- [Action item] Pick out every line in the data below that holds "chart".
***** Input material *****
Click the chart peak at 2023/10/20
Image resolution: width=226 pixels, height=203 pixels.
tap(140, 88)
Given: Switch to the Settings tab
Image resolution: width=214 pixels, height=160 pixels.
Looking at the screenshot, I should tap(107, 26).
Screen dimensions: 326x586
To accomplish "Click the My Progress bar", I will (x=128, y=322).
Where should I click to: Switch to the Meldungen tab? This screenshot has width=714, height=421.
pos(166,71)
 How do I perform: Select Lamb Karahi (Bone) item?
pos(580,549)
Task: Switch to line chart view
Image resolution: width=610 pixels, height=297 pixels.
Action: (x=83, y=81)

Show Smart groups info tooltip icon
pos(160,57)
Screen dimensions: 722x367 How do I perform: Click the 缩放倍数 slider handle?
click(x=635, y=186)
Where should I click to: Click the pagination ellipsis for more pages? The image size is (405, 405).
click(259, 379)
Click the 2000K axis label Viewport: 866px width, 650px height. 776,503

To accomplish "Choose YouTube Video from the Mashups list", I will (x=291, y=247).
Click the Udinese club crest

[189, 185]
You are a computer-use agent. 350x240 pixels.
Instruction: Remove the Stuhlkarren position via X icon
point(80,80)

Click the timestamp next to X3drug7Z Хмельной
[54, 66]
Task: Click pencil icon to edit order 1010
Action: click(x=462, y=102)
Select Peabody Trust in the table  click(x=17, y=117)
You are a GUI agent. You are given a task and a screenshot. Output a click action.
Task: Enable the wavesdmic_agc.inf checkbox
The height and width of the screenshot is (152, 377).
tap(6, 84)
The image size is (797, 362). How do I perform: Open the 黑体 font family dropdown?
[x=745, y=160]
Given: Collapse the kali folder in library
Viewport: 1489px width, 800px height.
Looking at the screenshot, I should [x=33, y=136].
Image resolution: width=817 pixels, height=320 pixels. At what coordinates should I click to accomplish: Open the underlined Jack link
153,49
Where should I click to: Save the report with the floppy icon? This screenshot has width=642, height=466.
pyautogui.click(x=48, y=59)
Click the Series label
*****
- [Answer to this task]
Click the chart peak at 2023/10/20
Task: Switch to line chart view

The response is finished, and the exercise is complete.